_Source excerpt_.

################

What recycled sewage water reveals about human psychology

Posted on March 17, 2015

A few years ago Bill Gates teamed up with an engineer named Peter Janicki to create an ingenious machine that uses the same ingredient that taints water supplies - human waste - to clean them. The "Janicki Omniprocessor", which looks something like a miniature power plant, can turn waste from 100,000 people into 86,000 liters of clean water a day while generating enough electricity to power itself. "The water tasted as good as any I've had out of a bottle," Gates wrote on his blog. We know recycled water is clean, we trust the science, and it's exciting to think about how many lives it will save. And yet, that nasty "Yuk!" feeling persists.

Part of our deeply rooted aversion for tainted water has clear evolutionary origins. Like many animals, we instinctually avoid food and liquid that has touched nasty substances for health reasons. Think of this instinct as Paleolithic germ theory. It wasn’t exactly modern epidemiology, but for the most part, it worked.

################

[Rows from a screen grounding dataset]

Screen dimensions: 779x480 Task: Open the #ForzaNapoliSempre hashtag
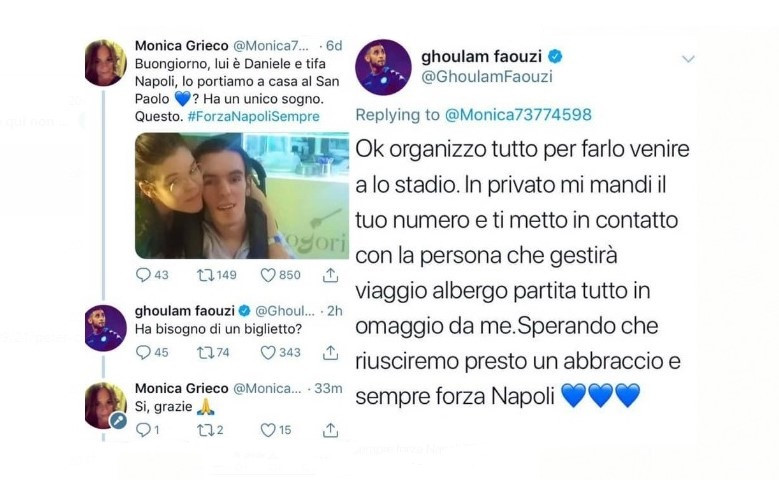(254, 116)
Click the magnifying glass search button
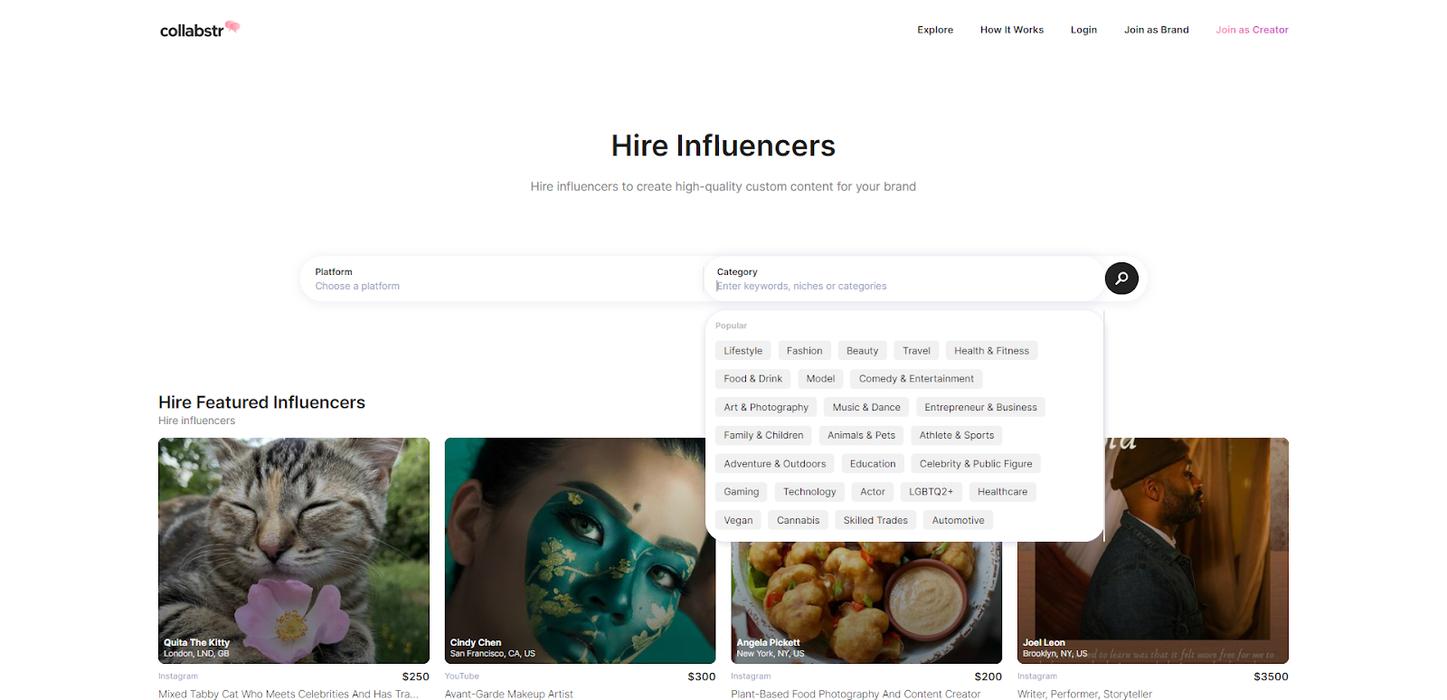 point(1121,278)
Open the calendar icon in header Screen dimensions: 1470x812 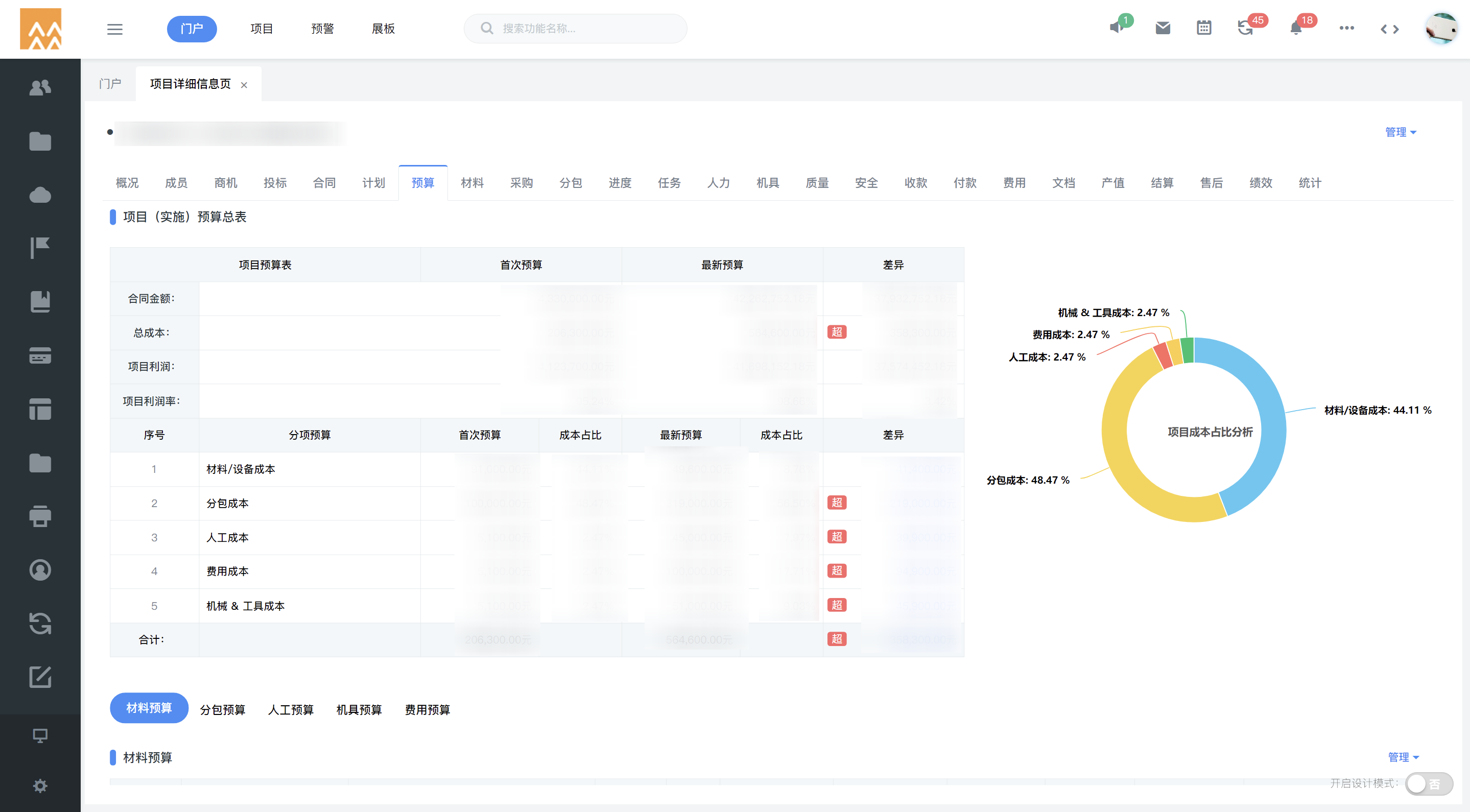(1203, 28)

################

_Task list_.
(1) According to the article on recycled sewage water, how many liters of clean water can the Janicki Omniprocessor produce each day?
(2) Copy the part of the article on recycled sewage water word for word, starting at "Part of our" and ending at "part, it worked.".
(3) Pick up the article on recycled sewage water after its last sentence and keep writing.
The listing comes from a separate source and has no connection to the article on recycled sewage water.

_Answers for this exercise_.
(1) 86,000 liters a day.

(2)
Part of our deeply rooted aversion for tainted water has clear evolutionary origins. Like many animals, we instinctually avoid food and liquid that has touched nasty substances for health reasons. Think of this instinct as Paleolithic germ theory. It wasn’t exactly modern epidemiology, but for the most part, it worked.

(3)
Unfortunately, our instincts occasionally play tricks on our judgment. In a somewhat grotesque but captivating area of study, researchers have shown that people refuse to drink orange juice from unused urine collection bottles, eat soup served in a brand-new bedpan, or touch delicious fudge baked in the shape of dog feces. It’s as if there's some sort of immaterial essence that tarnishes these perfectly edible items.

This brings me to a new survey of over 2,600 Americans conducted by disgust guru Paul Rozin and his colleagues. Participants first read a short passage explaining how recycled water is certified safe and indicated their willingness to drink it. Next, they scored how comfortable they were drinking different types of water, from commercial bottled water, to tap water, to sewage water that had been boiled, evaporated, and condensed into pure water. Finally, they rated how comfortable they felt drinking recycled water if it had spent a certain amount of time in a reservoir or aquifer before it was fed back into the water supply.

The findings revealed something important about how the human mind perceives purity. Even though sewage water that is boiled, evaporated, and condensed is purer than tap water, participants overwhelmingly preferred tap water.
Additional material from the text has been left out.